Office romances tend to develop in predictable stages. You feel a romantic interest in a colleague, start dressing up, daydreaming and working harder to impress them. Soon you realise the attraction's mutual and act upon it.

Don’t imagine that your new relationship will remain a secret! But colleagues are generally entirely supportive so long as they sense that you’re genuinely in love. But they usually disapprove of someone who’s just having a sexual fling. Especially extramarital affairs, where colleagues tend to feel awkward, resentful and ‘caught in the middle’.

Dating the boss is the biggest no-no. And that’s all about politics of course. Because everyone imagines that power’s being acquired in the bedroom. Even if a lover’s promotion is genuine and well deserved, it won’t be seen like that.

Breaking up is also far harder in the office. Having to work with an ex-lover every day can be miserable, and it brings out the worst in people. Like allegations of sexual misconduct. An office romance should always be completely mutual, of course.

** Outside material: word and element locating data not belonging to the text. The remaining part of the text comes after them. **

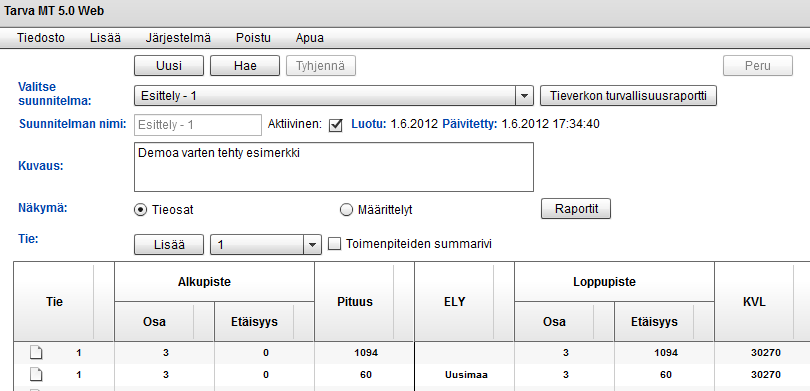Select the Määrittelyt view radio button
Image resolution: width=810 pixels, height=391 pixels.
point(346,210)
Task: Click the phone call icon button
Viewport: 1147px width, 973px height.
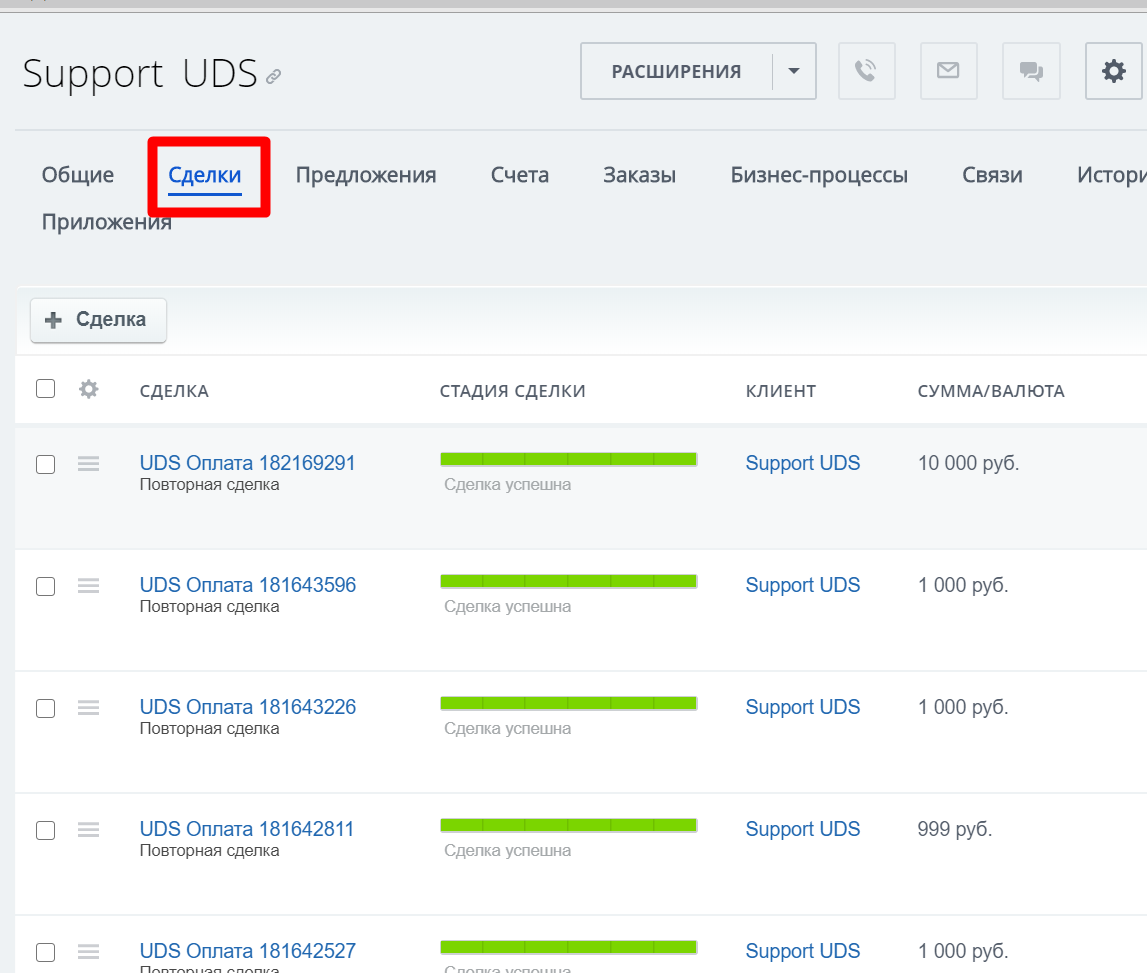Action: 866,71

But when attraction wanes, sexual harassment accusations often start. Around what the other side says was a consensual relationship.

So be discrete if you start falling for someone at work. Ensure that your professionalism isn’t called into question, have clear boundaries, and don’t carry fights from home into the office. Resist dating the boss or sleeping with a married colleague. Be aware of your company’s attitudes towards relationships, how your colleagues responded to previous romances, and how senior managers reacted.

But never say never. Because dating one of your colleagues could lead to a wonderful, life-long relationship.